Doba przepłynął Atlantyk na swoim oceanicznym kajaku Olo. Był on wyjątkowy, wymyślony i zaprojektowany specjalnie dla niego i z myślą o takich wyprawach. Został wykonany w stoczni  znanego polskiego konstruktora jachtów, Andrzeja Armińskiego. Kajak ten miał dwie unikatowe cechy: był skonstruowany w taki sposób, aby nie dało się go zatopić oraz posiadał możliwość pływania do góry dnem.  

Turystykę kajakową zaczął uprawiać już w 1980 roku. W 1989 roku zdołał przepłynąć Polskę „po przekątnej”, czyli z Przemyśla do Świnoujścia, tym samym pokonując trasę 1189 km. Do jego największych osiągnięć zalicza się też samotne przepłynięcie Morza Bałtyckiego w ciągu 80 dni bez przerwy. Jego trasa liczyła wtedy 4117 km.

Kajakarstwo nie było jedynym jego zainteresowaniem. Aleksander Doba także skakał ze spadochronem i  latał na szybowcach. Po głosowaniu na stronie internetowej „National Geographic” otrzymał tytuł „Podróżnika Roku 2015”. Podczas swojej kariery podróżnika został także uhonorowany wieloma odznakami takimi jak „Krzyż Kawalerski Orderu Odrodzenia Polski i Medal Stulecia Odzyskanej Niepodległości.
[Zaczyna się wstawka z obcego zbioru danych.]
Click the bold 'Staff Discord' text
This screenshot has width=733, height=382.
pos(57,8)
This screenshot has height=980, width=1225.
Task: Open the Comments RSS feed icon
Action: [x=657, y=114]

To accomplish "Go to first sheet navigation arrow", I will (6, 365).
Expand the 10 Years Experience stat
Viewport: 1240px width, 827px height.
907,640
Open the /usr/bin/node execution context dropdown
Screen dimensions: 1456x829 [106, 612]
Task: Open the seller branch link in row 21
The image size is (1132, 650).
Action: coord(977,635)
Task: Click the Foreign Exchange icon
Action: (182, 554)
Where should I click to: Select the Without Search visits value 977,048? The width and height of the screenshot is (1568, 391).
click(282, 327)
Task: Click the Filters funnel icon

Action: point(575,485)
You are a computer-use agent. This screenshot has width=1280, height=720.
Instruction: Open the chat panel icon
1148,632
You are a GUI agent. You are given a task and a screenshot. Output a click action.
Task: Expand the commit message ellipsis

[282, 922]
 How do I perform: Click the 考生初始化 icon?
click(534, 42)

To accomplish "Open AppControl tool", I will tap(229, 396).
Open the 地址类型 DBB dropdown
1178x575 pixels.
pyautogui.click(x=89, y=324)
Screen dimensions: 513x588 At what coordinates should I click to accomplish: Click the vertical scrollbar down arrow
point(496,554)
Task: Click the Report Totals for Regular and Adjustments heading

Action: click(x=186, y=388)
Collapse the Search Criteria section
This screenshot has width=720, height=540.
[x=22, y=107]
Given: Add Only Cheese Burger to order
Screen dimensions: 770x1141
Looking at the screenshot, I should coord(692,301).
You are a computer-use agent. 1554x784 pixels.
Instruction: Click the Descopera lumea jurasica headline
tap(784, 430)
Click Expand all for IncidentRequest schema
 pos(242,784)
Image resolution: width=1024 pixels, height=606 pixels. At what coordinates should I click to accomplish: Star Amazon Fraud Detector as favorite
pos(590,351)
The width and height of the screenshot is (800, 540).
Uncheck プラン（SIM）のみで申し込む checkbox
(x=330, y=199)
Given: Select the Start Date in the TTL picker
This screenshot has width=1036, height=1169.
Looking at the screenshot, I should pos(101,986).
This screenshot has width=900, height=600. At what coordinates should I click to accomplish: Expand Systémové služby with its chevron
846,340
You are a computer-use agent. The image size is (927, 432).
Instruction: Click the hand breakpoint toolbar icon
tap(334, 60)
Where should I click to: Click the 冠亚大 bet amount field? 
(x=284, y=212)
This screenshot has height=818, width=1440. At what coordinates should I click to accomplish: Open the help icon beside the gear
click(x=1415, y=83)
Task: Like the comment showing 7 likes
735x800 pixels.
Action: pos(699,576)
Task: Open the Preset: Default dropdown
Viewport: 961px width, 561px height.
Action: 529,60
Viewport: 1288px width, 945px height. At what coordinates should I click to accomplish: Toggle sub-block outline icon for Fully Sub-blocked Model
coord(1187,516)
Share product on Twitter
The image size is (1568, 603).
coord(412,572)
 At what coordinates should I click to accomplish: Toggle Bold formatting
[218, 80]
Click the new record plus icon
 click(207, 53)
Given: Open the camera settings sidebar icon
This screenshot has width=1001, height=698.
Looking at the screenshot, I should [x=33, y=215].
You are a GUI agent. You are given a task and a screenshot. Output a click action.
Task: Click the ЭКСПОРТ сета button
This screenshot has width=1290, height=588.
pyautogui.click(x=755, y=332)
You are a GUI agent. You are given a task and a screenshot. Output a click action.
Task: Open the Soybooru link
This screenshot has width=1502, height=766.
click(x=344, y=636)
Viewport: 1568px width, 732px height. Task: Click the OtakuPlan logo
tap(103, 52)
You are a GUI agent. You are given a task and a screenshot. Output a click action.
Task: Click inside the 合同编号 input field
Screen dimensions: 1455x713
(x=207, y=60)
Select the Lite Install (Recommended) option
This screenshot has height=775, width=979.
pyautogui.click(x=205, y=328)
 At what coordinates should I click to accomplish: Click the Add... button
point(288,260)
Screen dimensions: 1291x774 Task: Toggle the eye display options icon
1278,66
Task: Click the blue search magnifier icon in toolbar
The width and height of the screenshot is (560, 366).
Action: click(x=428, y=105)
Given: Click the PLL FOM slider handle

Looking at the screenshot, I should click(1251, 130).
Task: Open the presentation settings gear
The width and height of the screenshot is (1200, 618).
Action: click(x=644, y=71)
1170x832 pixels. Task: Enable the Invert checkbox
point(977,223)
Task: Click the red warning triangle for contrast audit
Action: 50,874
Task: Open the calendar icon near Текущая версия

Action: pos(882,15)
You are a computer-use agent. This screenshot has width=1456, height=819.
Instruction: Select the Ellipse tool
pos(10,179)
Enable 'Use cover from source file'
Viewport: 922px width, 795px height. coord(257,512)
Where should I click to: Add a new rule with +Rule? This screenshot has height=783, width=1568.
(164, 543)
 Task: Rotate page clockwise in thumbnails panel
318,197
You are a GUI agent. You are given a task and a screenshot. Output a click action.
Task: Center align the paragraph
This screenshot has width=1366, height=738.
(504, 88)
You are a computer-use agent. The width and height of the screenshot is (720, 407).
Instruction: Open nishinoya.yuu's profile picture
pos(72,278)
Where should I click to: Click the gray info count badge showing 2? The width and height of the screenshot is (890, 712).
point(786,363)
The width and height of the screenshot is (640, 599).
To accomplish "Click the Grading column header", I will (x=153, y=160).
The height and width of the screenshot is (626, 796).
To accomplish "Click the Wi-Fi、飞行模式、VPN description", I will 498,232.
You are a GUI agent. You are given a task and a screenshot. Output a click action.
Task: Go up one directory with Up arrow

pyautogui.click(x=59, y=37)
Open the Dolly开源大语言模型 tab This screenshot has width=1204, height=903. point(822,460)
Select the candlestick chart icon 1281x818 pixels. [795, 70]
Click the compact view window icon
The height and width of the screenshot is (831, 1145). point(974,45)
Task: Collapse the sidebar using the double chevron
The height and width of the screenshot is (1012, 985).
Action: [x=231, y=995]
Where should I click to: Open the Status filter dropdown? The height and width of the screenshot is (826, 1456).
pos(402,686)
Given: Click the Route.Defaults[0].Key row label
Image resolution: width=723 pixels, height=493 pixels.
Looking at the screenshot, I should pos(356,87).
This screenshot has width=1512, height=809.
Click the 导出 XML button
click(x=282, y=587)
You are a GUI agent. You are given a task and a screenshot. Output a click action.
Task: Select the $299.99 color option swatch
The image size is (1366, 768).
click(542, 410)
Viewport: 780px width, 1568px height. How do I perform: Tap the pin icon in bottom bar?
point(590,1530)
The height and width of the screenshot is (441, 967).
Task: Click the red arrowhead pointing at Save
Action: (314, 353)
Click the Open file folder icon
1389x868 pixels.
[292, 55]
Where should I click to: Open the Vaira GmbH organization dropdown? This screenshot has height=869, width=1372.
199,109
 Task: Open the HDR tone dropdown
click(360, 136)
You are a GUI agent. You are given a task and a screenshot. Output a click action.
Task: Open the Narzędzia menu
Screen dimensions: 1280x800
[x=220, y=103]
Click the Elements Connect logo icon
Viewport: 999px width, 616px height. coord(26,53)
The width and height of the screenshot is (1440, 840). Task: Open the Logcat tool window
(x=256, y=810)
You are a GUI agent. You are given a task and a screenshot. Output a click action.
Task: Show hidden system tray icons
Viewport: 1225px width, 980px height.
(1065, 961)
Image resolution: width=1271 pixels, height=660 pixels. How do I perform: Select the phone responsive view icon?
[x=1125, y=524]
W czasie swojego życia doświadczył wielu przygód, także tych niebezpiecznych. Dwa razy na Amazonce napadli go rabusie oraz zdarzyło mu się bić rekina wiosłem. Podczas jednej ze swoich atlantyckich wypraw wiatr sprowadził go do Trójkąta Bermudzkiego i  40 dni krążył z urwanym sterem. Mimo wszystko, takie sytuacje nie zniechęcały go do kolejnych wypraw. Niejednokrotnie powtarzał, że lepiej żyć przez jeden dzień jak tygrys niż sto lat jak owca.

 

Aleksander Doba zmarł niespodziewanie chwilę po zdobyciu jednej z siedmiu koron Ziemi – szczytu Kilimandżaro w Tanzanii 22 lutego 2021 w wieku 74 lat. Zmarł spełniając swoje marzenie, jak prawdziwy podróżnik. Dokonał w swoim życiu wiele niezwykłych rzeczy, które dla wielu z nas wydają się być wręcz niemożliwe! 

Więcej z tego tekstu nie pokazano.